Task requirements: Write out, unchanged, the part of the items that opens with the line containing "Weigeren (131, 2507)" and continues through the last line of the items, including both ends.

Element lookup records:
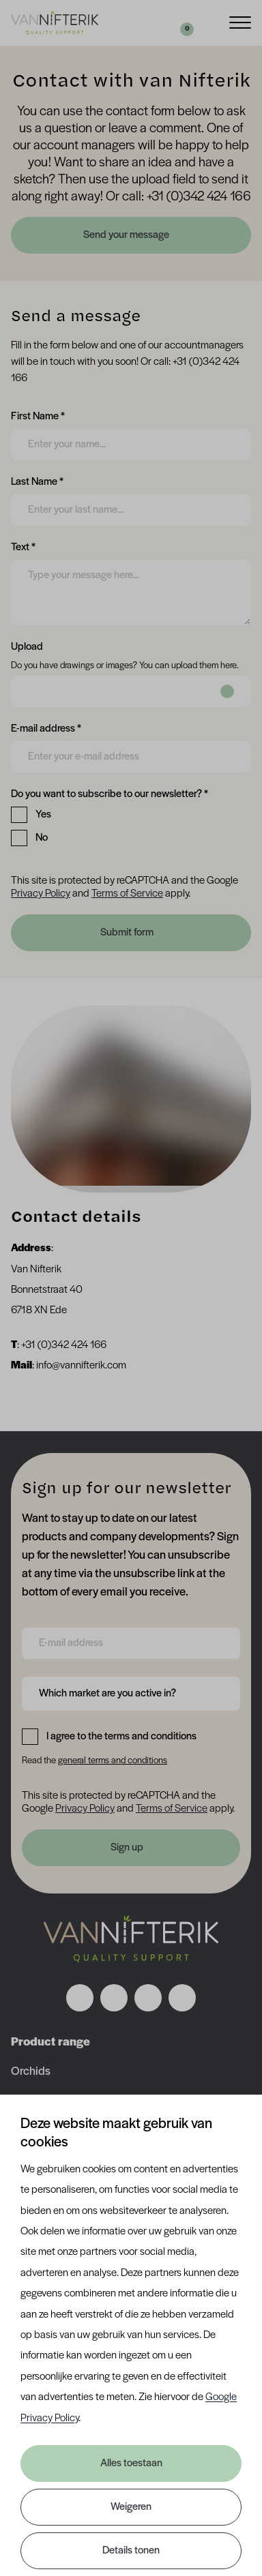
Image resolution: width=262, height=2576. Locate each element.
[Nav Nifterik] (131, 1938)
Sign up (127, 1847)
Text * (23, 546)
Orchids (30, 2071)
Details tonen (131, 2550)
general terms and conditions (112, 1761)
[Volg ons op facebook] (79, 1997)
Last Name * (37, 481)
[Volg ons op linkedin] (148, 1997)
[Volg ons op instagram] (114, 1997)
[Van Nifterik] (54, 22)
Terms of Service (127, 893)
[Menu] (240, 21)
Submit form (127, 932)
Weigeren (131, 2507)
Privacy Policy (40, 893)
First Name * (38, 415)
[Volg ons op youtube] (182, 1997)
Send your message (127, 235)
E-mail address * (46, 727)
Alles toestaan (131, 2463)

Complete answer:
Weigeren (131, 2507)
Privacy Policy (40, 893)
First Name * (38, 415)
[Volg ons op youtube] (182, 1997)
Send your message (127, 235)
E-mail address * (46, 727)
Alles toestaan (131, 2463)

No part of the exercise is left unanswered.